On Friday, New Orleans received new flood maps from the Federal Emergency Management Agency. Overnight, more than half the population moved out of the so-called high-risk zone.
But with half the city at or below sea level and memories of massive flooding after Hurricane Katrina 11 years ago, some residents are worried these new maps send the wrong message.
When Andy Horowitz heard that New Orleans’ flood maps were changing, he pulled them up online. Horowitz is an assistant professor at Tulane University and researches the history of disaster in New Orleans.
“I put in my address, friends’ addresses, other places I cared about, and it seemed like everywhere I looked was coming out of the flood plain,” Horowitz says.
In other words, it means it’s no longer officially high risk and is not required to have flood insurance.
“So then I started challenging the system, and I put in places where I knew that there had been 10, 12 feet of water during Katrina, and even many of those places would no longer be subject to the flood insurance requirement,” he says. “I thought I had to be using the program wrong!”
He was not. The new maps are like a bureaucratic magic trick. At the stroke of midnight, the federal government waved its wand, and Friday morning more than half of New Orleans woke up in a land safe from storms and flooding.
Statistically. For insurance purposes.
“That is absolutely a great victory, and it represents to us that the federal government is very comfortable in our level of protection,” says Jared Munster, director of safety and permits in New Orleans. He spent seven years lobbying for the new maps and says the changes come from science, not magic.
At first, FEMA painted a dire picture for New Orleans. Huge swaths of the metro area were labeled high risk — with flood insurance required. This can devastate a city. High risk means high insurance rates, which make property less affordable and can scare development away.
“At that point, the city and the community rejected those maps,” Munster says. “They did not take into account all of the work that was going into our levee system.”
After Hurricane Katrina, the federal government built the city a $14.5 billion flood protection system. In public hearings and private meetings, New Orleans asked FEMA to factor this into the new maps, along with other improvements. Years later, Munster is relieved those maps are here. But are they accurate?

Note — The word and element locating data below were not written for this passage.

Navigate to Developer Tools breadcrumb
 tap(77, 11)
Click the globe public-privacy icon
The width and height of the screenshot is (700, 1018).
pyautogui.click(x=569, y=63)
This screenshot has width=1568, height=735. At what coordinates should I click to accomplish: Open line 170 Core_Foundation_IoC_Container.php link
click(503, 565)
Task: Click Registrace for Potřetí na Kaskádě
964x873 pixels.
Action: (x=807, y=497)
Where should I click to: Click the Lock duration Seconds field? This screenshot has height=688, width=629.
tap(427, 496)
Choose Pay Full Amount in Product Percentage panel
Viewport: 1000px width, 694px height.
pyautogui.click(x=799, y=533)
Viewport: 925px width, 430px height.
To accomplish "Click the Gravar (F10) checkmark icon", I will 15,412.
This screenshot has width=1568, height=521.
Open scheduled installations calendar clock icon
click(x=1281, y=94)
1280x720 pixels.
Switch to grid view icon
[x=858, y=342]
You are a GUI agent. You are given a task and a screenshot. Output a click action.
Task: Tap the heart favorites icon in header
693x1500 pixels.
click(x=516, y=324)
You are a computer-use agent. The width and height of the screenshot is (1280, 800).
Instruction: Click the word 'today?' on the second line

“We believe so, yes,” Munster says.
Yet Munster is urging people to keep flood insurance, or get it even if they’re not required to.
“People need to understand that just because a piece of paper says you’re going to be safe, that does not mean that you are going to be safe,” he says.
This is the paradox of FEMA’s maps. As the last year has shown around the country, floodwaters don’t care if you live in a flood zone or not. Now, cities need favorable maps to thrive. But studies show that when people aren’t required to buy flood insurance, they don’t.
“If Katrina happens again, there’s going to be an enormous amount of property that’s uninsured in New Orleans, and homeowners are gonna be left out in the cold,” says Ivan Maddox, an engineer at Intermap, a risk analysis firm.
Maddox makes flood maps for private insurance companies, which want much more detail than FEMA provides.
When he crunches the numbers on New Orleans, he says that “to suggest that New Orleans is anything except high to very high flood risk is … it’s crazy.”
This year, Intermap analyzed thousands of coastal properties and found virtually no difference between FEMA’s high- and low-risk zones. Two neighborhoods might have different insurance rates but essentially the same risk of actual, physical flooding. Maddox says FEMA’s maps are compromised by politics around redevelopment and property values.
“The fact that New Orleans insisted on a redo because the rates were too high is a perfect illustration of that,” he says.
This same fight plays out every time FEMA maps are updated, Maddox says. The city of Central, La., near Baton Rouge, spent years lobbying for better flood maps and got them this summer. Many dropped their insurance — just weeks before historic rains flooded most of the city.